SOURCE TEXT |

Saturday, 17 November 2007

Burke Museum on the hunt for hidden collections as Cabinet of Curiosities comes to town

14 November 2007

Beechworth’s Burke Museum is on a treasure hunt for weird and wonderful local collections to showcase in the Cabinet of Curiosities, on loan from the National Museum of Australia from January to June next year as part of a national tour.

The museum is keen to hear from any individuals or local organisations with a distinctive, bizarre, ornamental, sentimental or just plain ordinary collection of objects small enough to fit into one of the 35 drawers of the Cabinet.

Burke Museum Collections Officer, Linda Peacock, said the exhibition would provide a fascinating insight into the nature of collecting as well as the community from which the collections will be drawn.

“The items maybe as everyday as a collection of ballet shoes from a local dance company or decks of cards from a local Euchre club. The Cabinet of Curiosities is very much about reflecting the interests and concerns of the community and offering local people the chance to involve themselves directly in the process of curating their own exhibition.”

DATA EXTRACT |
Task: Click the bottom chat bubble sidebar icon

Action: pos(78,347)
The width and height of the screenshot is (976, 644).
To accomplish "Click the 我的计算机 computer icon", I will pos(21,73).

SET OF TASKS |
- 1) In the Burke Museum article, how many drawers does the Cabinet of Curiosities have?
- 2) Please transcribe the Burke Museum article starting with "Burke Museum on" and going on through "a national tour.".
The data above is unrelated to the Burke Museum article.

RESULTS FOR EACH TASK |
- 1) 35

- 2)
Burke Museum on the hunt for hidden collections as Cabinet of Curiosities comes to town

14 November 2007

Beechworth’s Burke Museum is on a treasure hunt for weird and wonderful local collections to showcase in the Cabinet of Curiosities, on loan from the National Museum of Australia from January to June next year as part of a national tour.